Why pleasure doesn’t stay — when the foundation is missing
Being back in Tallinn, I notice something very clearly.
The pace is different.
Focus can easily become scattered in this constant intensity.
And what people are searching for… is often the same.
More sensitivity.
More aliveness.
More shameless pleasure.
I understand this.
Because I have searched for it myself.
And sometimes I still find myself searching again.
Too often I notice
how easy it is to start building something exciting
before my own inner foundation is truly there.
Strong.
And balanced.
I see this reflected back to me in the space where people meet themselves — with me.
They are brought here by an inner desire to feel more.
To be more connected.
To experience their body, their sexuality, their life more deeply.
Touch.
Pleasure.
Intimacy.
Life.
When the body does not feel safe
But very often I notice something
missing there.
The body does not feel safe.
And when the body does not feel safe,
it cannot truly open.
I have experienced this myself.
I can rest.
Sleep 8 hours.
Take time off.
And still feel restless.
Or tired.
Or strangely disconnected.
Because slowing down is not yet presence for me.
And relaxation is not yet safety.
Perimenopaus naise kehas ei ole lihtsalt füsioloogiline muutus.
I feel very clearly
how the pace I once could maintain is no longer sustainable.
And how my identity shifts together with my physiology.
And yes — society may call it a “midlife crisis.”
But for me, it is not a crisis.
It is a natural rhythm of nature.
And it’s true — it can feel like a crisis
when awareness is low.
But I find myself asking more and more often:
what if
I choose to open to this change?
To allow it.
To accept it.
And to notice that nature is guiding me to turn my attention from the outer to the inner.
To the place
where I meet the core of my own intimacy.

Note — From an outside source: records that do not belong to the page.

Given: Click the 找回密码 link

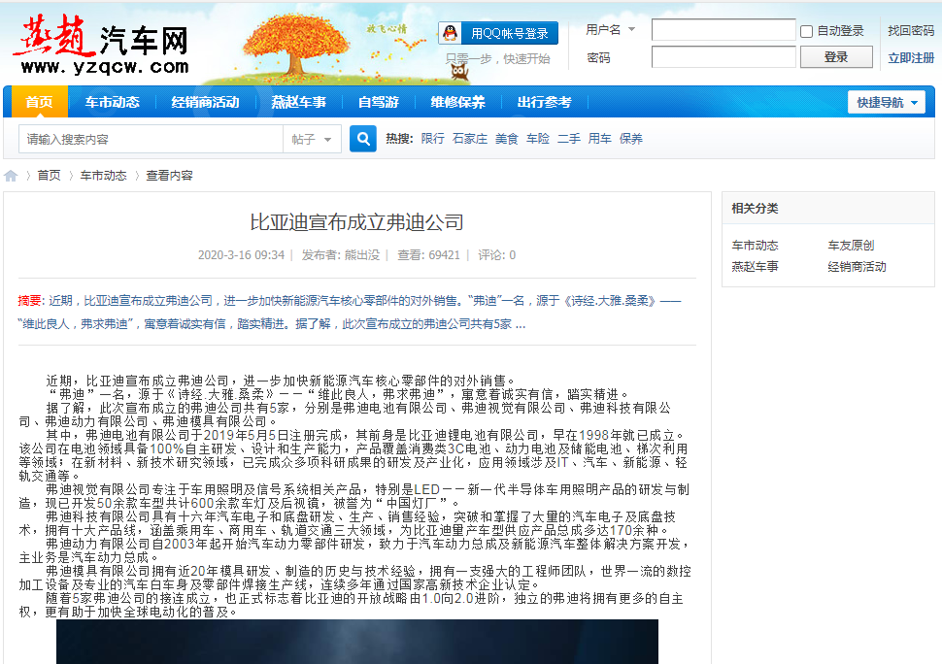Looking at the screenshot, I should click(x=911, y=30).
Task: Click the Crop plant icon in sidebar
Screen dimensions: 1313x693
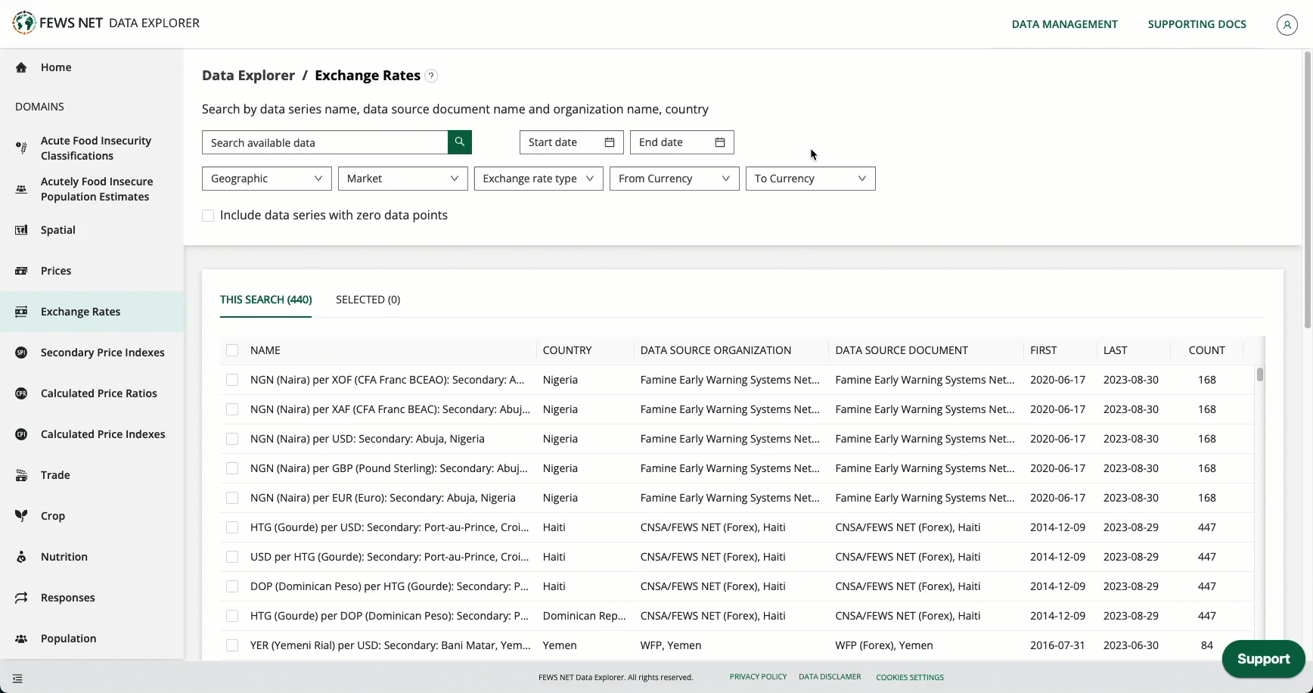Action: point(21,516)
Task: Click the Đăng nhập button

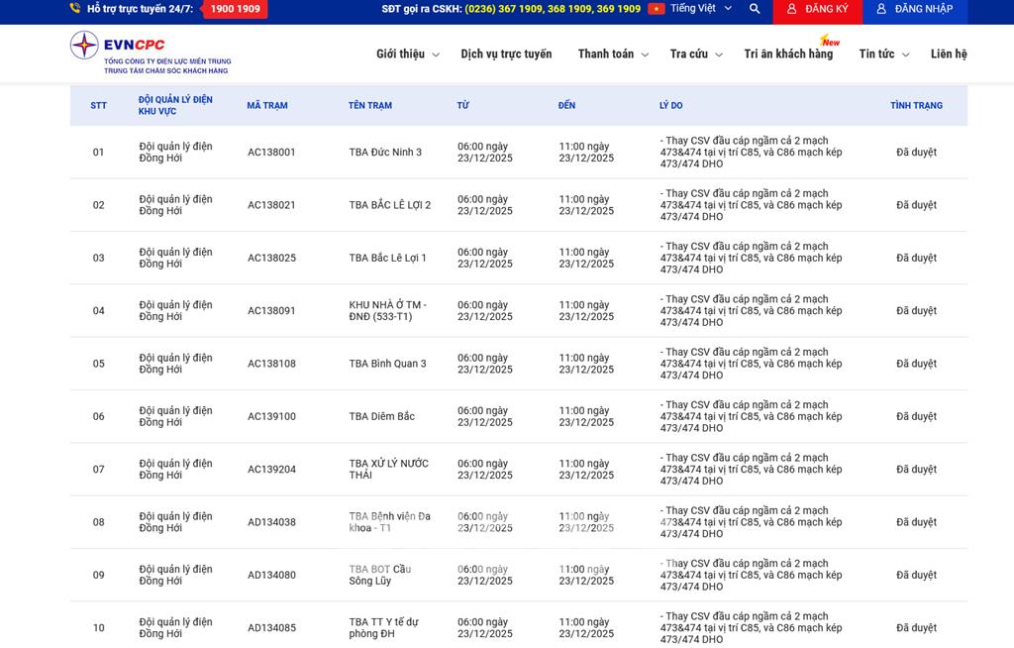Action: [914, 10]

The true meaning of intimacy
And maybe this is where I begin to see
how we have begun to drift apart.
The word intimacy did not originally mean sex.
It did not even mean physical closeness.
It comes from the Latin word intimus —
the innermost, the closest.
Something that is within me.
Something that is not visible outwardly.
And if that connection within me is missing,
then nothing I build on top of it can truly remain.
Not pleasure.
Not sexuality.
Not even emotional balance.
Because the foundation is missing.
I see how easy it is, also for me, to start looking for solutions where they seem most accessible.
Pleasure — coming from the outside.
Experience — something to do.
Connection with another — because it feels uncomfortable to be in my own intimacy.
Why the pleasure doesn't last
But if my body does not feel safe,
it cannot truly receive those experiences.
They may be intense.
But they do not stay.
And maybe the question is not
how to experience more.
But
how to be more in contact with myself.
On a level
that is not visible outwardly,
but creates the foundation for everything else.
I am learning this too.
Not through another program.
But through daily choices.
Rhythm.
Environment.
How I move.
How I am.
How I express myself.
And whether my body comes with me — or not.
More experience or more connections?
Maybe we don’t need more experiences.
Maybe there is a need for a space where connections can be made.